══ DATA TO USE

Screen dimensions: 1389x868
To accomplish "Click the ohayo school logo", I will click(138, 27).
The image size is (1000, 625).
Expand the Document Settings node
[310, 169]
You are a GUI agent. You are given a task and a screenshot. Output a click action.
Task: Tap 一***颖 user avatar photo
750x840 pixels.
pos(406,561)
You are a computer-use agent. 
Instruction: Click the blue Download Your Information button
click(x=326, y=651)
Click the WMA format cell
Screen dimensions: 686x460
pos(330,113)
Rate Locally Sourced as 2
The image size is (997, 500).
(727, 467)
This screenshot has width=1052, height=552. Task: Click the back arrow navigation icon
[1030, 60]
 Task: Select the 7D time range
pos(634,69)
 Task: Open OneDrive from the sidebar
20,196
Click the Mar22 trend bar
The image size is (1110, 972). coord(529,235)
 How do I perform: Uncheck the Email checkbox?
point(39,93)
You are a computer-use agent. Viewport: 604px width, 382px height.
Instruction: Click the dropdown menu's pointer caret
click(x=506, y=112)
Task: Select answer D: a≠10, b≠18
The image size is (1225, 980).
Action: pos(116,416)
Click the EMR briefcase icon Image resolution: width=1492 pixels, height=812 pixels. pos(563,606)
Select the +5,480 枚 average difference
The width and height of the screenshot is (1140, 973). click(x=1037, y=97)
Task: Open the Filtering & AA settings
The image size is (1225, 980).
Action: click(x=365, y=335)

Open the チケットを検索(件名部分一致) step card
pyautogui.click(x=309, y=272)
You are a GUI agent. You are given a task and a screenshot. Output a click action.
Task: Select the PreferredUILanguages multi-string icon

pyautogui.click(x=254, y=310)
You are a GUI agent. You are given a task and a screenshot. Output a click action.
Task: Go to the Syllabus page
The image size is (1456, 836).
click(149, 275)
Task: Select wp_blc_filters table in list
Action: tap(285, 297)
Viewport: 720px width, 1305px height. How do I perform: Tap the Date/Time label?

════

● GIVEN EXERCISE
Copy all of the rows above word for word, in their original order.

● WORKED ANSWER
Screen dimensions: 1389x868
To accomplish "Click the ohayo school logo", I will click(138, 27).
The image size is (1000, 625).
Expand the Document Settings node
[310, 169]
You are a GUI agent. You are given a task and a screenshot. Output a click action.
Task: Tap 一***颖 user avatar photo
750x840 pixels.
pos(406,561)
You are a computer-use agent. 
Instruction: Click the blue Download Your Information button
click(x=326, y=651)
Click the WMA format cell
Screen dimensions: 686x460
pos(330,113)
Rate Locally Sourced as 2
The image size is (997, 500).
(727, 467)
This screenshot has width=1052, height=552. Task: Click the back arrow navigation icon
[1030, 60]
 Task: Select the 7D time range
pos(634,69)
 Task: Open OneDrive from the sidebar
20,196
Click the Mar22 trend bar
The image size is (1110, 972). coord(529,235)
 How do I perform: Uncheck the Email checkbox?
point(39,93)
You are a computer-use agent. Viewport: 604px width, 382px height.
Instruction: Click the dropdown menu's pointer caret
click(x=506, y=112)
Task: Select answer D: a≠10, b≠18
The image size is (1225, 980).
Action: pos(116,416)
Click the EMR briefcase icon Image resolution: width=1492 pixels, height=812 pixels. pos(563,606)
Select the +5,480 枚 average difference
The width and height of the screenshot is (1140, 973). click(x=1037, y=97)
Task: Open the Filtering & AA settings
The image size is (1225, 980).
Action: click(x=365, y=335)

Open the チケットを検索(件名部分一致) step card
pyautogui.click(x=309, y=272)
You are a GUI agent. You are given a task and a screenshot. Output a click action.
Task: Select the PreferredUILanguages multi-string icon

pyautogui.click(x=254, y=310)
You are a GUI agent. You are given a task and a screenshot. Output a click action.
Task: Go to the Syllabus page
The image size is (1456, 836).
click(149, 275)
Task: Select wp_blc_filters table in list
Action: tap(285, 297)
Viewport: 720px width, 1305px height. How do I perform: Tap the Date/Time label?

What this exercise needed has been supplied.